Stored dataset items:
★ ★ ★ ★ ★ ★ ★

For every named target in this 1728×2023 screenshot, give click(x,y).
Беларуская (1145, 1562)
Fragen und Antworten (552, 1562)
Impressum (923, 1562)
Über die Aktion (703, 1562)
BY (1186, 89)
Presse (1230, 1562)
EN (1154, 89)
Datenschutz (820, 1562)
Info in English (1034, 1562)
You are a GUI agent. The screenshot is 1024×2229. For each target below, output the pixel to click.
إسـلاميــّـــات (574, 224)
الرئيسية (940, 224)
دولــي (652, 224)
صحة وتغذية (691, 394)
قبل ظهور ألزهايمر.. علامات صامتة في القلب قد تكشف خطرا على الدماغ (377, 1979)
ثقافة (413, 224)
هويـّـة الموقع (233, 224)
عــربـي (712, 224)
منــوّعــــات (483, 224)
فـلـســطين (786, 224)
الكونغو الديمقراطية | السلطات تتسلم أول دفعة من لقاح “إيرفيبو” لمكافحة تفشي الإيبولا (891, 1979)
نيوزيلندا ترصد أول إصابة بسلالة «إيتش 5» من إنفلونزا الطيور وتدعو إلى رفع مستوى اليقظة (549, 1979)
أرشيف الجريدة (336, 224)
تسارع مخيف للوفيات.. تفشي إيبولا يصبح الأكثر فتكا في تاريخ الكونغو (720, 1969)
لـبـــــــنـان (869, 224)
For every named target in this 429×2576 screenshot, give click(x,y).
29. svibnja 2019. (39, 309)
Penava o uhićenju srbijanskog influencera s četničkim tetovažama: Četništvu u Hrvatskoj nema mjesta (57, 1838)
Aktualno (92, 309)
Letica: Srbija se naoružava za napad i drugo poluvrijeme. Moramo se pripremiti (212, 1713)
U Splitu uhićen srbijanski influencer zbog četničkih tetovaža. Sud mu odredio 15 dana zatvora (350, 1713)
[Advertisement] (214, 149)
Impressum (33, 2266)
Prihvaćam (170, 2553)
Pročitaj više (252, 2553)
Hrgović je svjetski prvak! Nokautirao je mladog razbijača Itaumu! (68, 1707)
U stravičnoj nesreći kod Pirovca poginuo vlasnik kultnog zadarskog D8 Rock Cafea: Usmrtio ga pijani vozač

★ ★ ★ ★ ★ ★ ★

Nothing but the lines from the one that contains "For every named target in this 429×2576" through the end of the data above should appear, each reproduced exactly.

_OUTPUT FOR THIS EXERCISE_
For every named target in this 429×2576 screenshot, give click(x,y).
29. svibnja 2019. (39, 309)
Penava o uhićenju srbijanskog influencera s četničkim tetovažama: Četništvu u Hrvatskoj nema mjesta (57, 1838)
Aktualno (92, 309)
Letica: Srbija se naoružava za napad i drugo poluvrijeme. Moramo se pripremiti (212, 1713)
U Splitu uhićen srbijanski influencer zbog četničkih tetovaža. Sud mu odredio 15 dana zatvora (350, 1713)
[Advertisement] (214, 149)
Impressum (33, 2266)
Prihvaćam (170, 2553)
Pročitaj više (252, 2553)
Hrgović je svjetski prvak! Nokautirao je mladog razbijača Itaumu! (68, 1707)
U stravičnoj nesreći kod Pirovca poginuo vlasnik kultnog zadarskog D8 Rock Cafea: Usmrtio ga pijani vozač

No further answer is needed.